* **Exercise description**
All that is wanted is the exact text of each line from the one with "Task: Click the Preview label in the card" to the close of the listing, ends included.

* **Supplied data**
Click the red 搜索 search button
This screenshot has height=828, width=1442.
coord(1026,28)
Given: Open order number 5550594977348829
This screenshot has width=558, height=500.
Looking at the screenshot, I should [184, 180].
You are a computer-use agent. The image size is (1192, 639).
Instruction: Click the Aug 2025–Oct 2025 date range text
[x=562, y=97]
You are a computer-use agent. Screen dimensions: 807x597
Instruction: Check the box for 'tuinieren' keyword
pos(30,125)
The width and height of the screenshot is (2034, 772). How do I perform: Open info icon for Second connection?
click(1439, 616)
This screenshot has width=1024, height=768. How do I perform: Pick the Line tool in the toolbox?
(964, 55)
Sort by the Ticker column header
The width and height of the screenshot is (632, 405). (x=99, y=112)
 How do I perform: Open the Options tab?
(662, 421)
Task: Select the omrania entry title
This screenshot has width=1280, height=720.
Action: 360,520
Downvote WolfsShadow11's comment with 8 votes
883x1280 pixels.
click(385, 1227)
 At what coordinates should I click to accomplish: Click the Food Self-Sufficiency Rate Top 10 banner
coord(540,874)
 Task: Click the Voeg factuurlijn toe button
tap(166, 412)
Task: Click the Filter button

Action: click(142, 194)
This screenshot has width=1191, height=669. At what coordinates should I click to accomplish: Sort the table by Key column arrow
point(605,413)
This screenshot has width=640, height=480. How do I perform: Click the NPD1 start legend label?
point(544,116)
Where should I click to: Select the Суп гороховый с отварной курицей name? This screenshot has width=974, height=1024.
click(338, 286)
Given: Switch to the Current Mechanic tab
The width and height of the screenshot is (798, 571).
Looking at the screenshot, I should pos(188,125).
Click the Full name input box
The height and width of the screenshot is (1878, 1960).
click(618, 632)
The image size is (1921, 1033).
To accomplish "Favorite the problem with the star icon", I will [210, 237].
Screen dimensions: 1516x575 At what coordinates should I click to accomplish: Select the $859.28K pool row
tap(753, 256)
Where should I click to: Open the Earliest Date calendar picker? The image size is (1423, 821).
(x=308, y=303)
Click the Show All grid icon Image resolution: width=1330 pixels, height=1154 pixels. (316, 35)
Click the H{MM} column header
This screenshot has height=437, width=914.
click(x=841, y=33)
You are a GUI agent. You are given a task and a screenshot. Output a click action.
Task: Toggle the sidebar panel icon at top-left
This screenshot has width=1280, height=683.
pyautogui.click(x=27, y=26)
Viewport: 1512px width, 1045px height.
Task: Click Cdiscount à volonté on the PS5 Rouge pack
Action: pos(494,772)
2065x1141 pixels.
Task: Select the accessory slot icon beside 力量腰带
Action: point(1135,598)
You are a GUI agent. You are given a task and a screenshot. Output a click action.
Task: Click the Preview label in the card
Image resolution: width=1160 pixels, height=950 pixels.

* **Answer to this exercise**
Task: Click the Preview label in the card
Image resolution: width=1160 pixels, height=950 pixels.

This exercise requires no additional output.